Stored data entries
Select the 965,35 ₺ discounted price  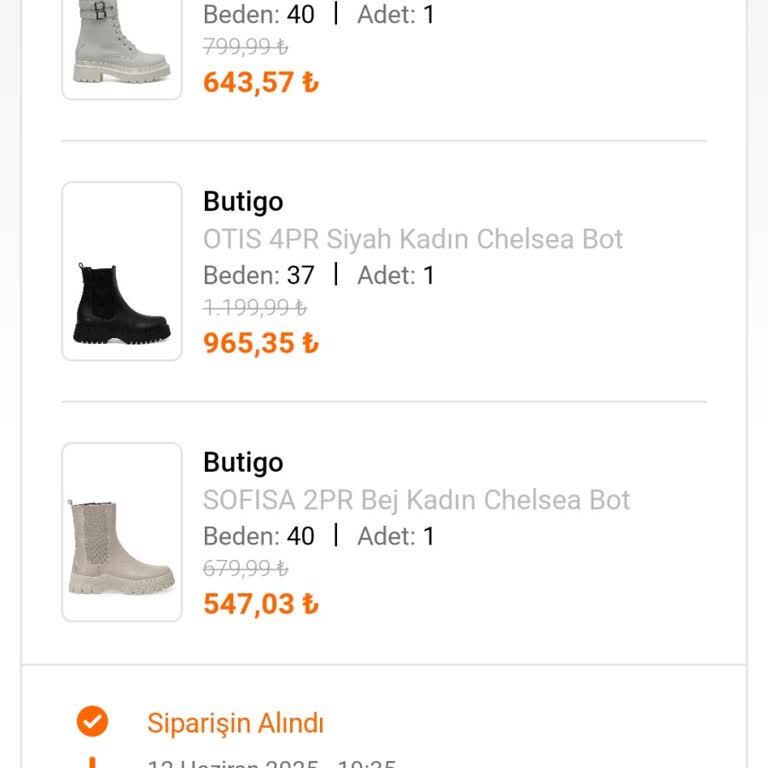pos(260,343)
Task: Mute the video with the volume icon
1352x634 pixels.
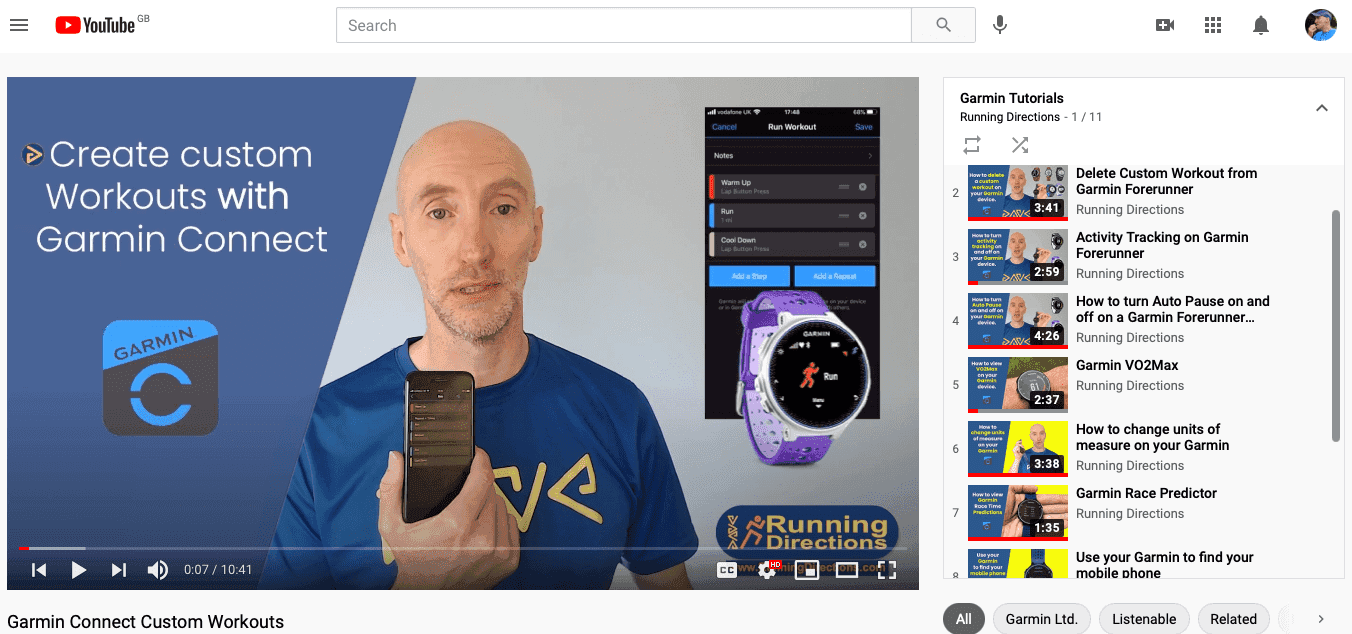Action: pos(157,569)
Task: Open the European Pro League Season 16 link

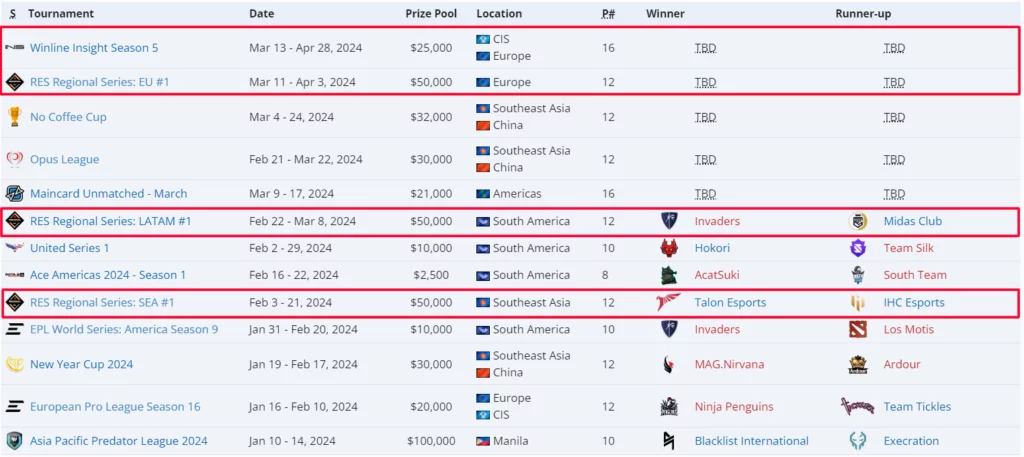Action: (x=115, y=407)
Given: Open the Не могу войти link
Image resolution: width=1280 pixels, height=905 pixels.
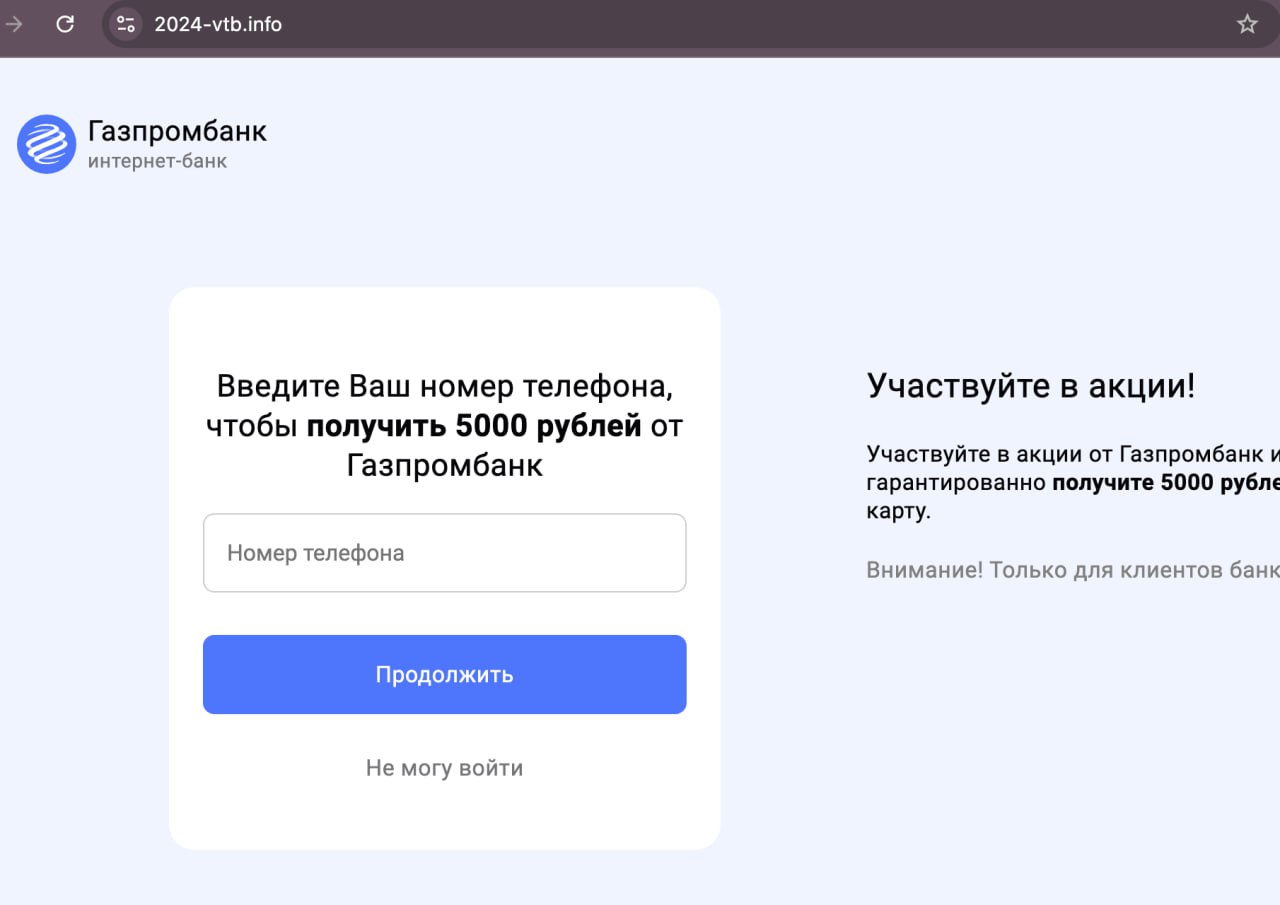Looking at the screenshot, I should (x=444, y=768).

*Exercise aim*
Edit the listing, starting at the line that contains "Task: Open the" and ending at the end of the listing, by replacing "link" with "hyperlink" and leaving all else unchanged. Give back only those lines, and leave the pictures out.

*Solution to this task*
Task: Open the European Pro League Season 16 hyperlink

Action: (x=115, y=407)
Given: Open the Не могу войти hyperlink
Image resolution: width=1280 pixels, height=905 pixels.
Looking at the screenshot, I should (x=444, y=768).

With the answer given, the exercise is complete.